[see s114-130 Planning & Environment Act]
by Ian Wood, President of SOS & Member of PIA (Planning Institute of Australia(
Occasionally when construction commences on a development, some aspect of the building does not comply with the planning permit (eg, floor levels or walls significantly higher than shown on the plans, window openings appearing where none were shown originally, etc)
What you do next depends on why these changes have occurred – whether the building contractor didn’t follow the building permit, whether the building surveyor didn’t follow the planning permit, or whether extra unauthorised details (such as extra height and more windows) were surreptitiously included on the final plans submitted for endorsement by council. If these unrequested and unauthorised changes are not detected by the council planner (and they ofton aren’t), they get endorsed and technically become part of the planning permit.
Rectification gets more difficult the further down this list you go. If you make a formal complaint, Council should be prepared to enforce the planning permit if the contractor or Building Surveyor are at fault. But if the planning permit itself is flawed because council failed to detect unauthorised changes to plans submitted for endorsement, they will be loath to act because they could be legally liable for damages if enforcement is upheld due to consequent rectification and construction delays.
Assuming you were an objector to this development, you would have received the Notice of Decision to issue a permit, which would have included any recommended changes (finalised as conditions). These may have included the changes that you are concerned about (in which case you should have immediately challenged that decision at VCAT – s82 P & E Act).
You would normally also ask Council for a copy of the Delegate Report to see the detailed assessment of the application and why extra conditions were or were not included on the draft permit.
When you are notified of permit conditions and don’t challenge them within 21 days (thus allowing a permit to issue), you can’t then appeal against those changes (unless you were not notified of council’s decision and thus didn’t realise that a permit was to be granted. In this case you need to appeal under s89 to cancel or amend the permit BUT THIS CAN BE RISKY – see separate section under FAQ on s89 appeals).

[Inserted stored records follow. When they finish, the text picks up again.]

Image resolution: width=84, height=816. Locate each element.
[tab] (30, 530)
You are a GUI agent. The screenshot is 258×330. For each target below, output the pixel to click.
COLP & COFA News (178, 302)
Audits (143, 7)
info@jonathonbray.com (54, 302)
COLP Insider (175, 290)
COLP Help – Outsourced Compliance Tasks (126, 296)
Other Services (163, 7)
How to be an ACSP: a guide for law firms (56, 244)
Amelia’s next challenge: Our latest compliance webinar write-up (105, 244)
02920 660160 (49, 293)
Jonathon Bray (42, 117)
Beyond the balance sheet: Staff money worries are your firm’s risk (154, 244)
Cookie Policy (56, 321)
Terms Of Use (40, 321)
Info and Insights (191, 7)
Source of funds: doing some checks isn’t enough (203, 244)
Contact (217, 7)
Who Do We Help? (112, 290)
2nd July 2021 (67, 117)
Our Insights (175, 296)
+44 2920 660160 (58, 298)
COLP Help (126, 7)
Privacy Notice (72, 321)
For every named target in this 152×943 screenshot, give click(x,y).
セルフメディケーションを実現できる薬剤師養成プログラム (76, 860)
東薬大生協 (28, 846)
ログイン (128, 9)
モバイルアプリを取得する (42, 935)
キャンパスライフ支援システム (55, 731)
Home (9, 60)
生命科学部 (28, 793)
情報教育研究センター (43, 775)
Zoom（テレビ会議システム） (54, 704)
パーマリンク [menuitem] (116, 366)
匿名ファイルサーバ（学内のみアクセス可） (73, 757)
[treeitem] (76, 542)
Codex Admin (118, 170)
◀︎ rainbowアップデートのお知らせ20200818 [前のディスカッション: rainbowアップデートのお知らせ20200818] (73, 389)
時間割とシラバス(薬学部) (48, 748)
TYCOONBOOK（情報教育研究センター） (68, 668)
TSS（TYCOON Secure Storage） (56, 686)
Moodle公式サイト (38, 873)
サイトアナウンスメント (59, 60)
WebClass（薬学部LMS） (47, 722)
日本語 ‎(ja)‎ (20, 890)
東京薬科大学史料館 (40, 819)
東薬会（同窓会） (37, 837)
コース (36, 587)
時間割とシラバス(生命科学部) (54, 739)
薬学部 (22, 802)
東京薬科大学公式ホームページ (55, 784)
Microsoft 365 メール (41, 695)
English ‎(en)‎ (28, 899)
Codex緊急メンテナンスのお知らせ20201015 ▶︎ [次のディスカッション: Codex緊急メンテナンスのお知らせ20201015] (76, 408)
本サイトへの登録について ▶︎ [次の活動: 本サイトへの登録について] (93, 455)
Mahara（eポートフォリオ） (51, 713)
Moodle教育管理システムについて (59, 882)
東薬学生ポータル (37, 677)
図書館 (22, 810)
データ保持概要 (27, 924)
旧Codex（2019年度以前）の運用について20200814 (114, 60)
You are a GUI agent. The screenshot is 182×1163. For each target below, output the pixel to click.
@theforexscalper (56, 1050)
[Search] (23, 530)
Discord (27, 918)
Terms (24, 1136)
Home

If the building is already underway and the changes that concern you are not included in the permit conditions, the first thing to do is obtain as much evidence as you can (eg, photographs, measurements, any relevant documentation) and then formally complain to your council. They will check and should act to enforce the permit.
However, particularly with minor breaches and especially if the council itself has made mistakes, they will be loath to act, as explained above. In this case, try to get the council planning unit to allow you access to a copy of the stamped endorsed plans together with the approved permit, to compare against the plans in the development application when it was assessed. Some councils allow you to check any planning file but many others only let you see “open” files (ie, applications that are still being assessed).
However, if you explain that you need the information for a possible VCAT appeal, they are more likely to let you see the endorsed plans. Your local councillor may help – councils have a policy of answering inquiries within a certain time (usually a week). However, some councils will refuse to allow access to all files except those that are still open, in which case you may need to lodge a Freedom of Information request with the Council. Unfortunately, this usually takes up to 45 days to be dealt with.
If you confirm from the endorsed plans that there is a clear difference between the plans and what is being built, you should demand that the council enforce the permit via a Planning Infringement Notice, or for more serious breaches, a formal Enforcement Order at VCAT.
If Council doesn’t act, you would need to lodge an enforcement appeal yourself instead (s114 P&E Act). You’ll need concrete evidence and you should seek professional help with such an appeal.
You also need to act fairly quickly – VCAT expects objectors to act as soon as they become aware of the problem.